• [GIVEN ENTRIES]:
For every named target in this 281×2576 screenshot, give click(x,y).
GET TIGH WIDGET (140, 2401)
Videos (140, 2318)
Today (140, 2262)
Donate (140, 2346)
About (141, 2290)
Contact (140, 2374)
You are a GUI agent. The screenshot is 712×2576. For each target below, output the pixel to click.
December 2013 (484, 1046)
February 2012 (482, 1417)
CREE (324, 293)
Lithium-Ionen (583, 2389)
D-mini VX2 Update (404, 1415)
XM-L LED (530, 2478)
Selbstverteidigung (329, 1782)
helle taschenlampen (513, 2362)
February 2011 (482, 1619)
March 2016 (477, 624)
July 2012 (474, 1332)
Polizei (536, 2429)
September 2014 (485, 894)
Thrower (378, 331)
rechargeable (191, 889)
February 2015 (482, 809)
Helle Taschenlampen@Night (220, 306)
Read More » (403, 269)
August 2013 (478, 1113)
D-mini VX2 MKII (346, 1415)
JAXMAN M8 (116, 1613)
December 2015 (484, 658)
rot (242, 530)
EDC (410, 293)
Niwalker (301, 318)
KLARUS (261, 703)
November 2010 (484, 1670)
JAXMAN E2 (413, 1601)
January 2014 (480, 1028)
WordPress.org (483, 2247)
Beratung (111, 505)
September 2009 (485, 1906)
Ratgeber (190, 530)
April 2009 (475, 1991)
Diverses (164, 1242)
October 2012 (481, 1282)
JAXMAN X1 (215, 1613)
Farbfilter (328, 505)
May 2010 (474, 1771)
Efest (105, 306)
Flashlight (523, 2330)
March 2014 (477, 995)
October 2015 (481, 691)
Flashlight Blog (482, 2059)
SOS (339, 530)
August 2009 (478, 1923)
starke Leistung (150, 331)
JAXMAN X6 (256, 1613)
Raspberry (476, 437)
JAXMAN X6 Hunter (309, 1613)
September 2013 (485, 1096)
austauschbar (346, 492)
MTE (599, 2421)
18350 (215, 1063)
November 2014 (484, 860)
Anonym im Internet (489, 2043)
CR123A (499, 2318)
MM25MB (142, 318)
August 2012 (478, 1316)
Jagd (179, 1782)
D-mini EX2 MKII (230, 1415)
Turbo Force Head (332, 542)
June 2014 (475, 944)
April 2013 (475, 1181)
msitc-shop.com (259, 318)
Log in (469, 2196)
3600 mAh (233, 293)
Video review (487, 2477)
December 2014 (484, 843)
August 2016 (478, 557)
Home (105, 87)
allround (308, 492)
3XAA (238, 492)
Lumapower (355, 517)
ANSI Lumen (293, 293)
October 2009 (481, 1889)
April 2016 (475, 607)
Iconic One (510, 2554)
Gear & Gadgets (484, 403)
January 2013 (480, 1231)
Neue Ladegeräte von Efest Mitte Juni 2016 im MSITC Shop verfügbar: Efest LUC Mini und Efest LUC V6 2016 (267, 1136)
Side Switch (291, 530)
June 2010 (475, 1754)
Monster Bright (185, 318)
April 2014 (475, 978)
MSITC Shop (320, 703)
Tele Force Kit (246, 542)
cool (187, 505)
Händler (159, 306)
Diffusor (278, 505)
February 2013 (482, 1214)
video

• [EXERCISE REQUIREMENTS]:
Return exactly, and only, the lines above starting at the line that contains "Efest (105, 306)" and ending at the line that contains "Anonym im Internet (489, 2043)".

• [SOLUTION TO THIS TASK]:
Efest (105, 306)
Flashlight (523, 2330)
March 2014 (477, 995)
October 2015 (481, 691)
Flashlight Blog (482, 2059)
SOS (339, 530)
August 2009 (478, 1923)
starke Leistung (150, 331)
JAXMAN X6 (256, 1613)
Raspberry (476, 437)
JAXMAN X6 Hunter (309, 1613)
September 2013 (485, 1096)
austauschbar (346, 492)
MTE (599, 2421)
18350 (215, 1063)
November 2014 (484, 860)
Anonym im Internet (489, 2043)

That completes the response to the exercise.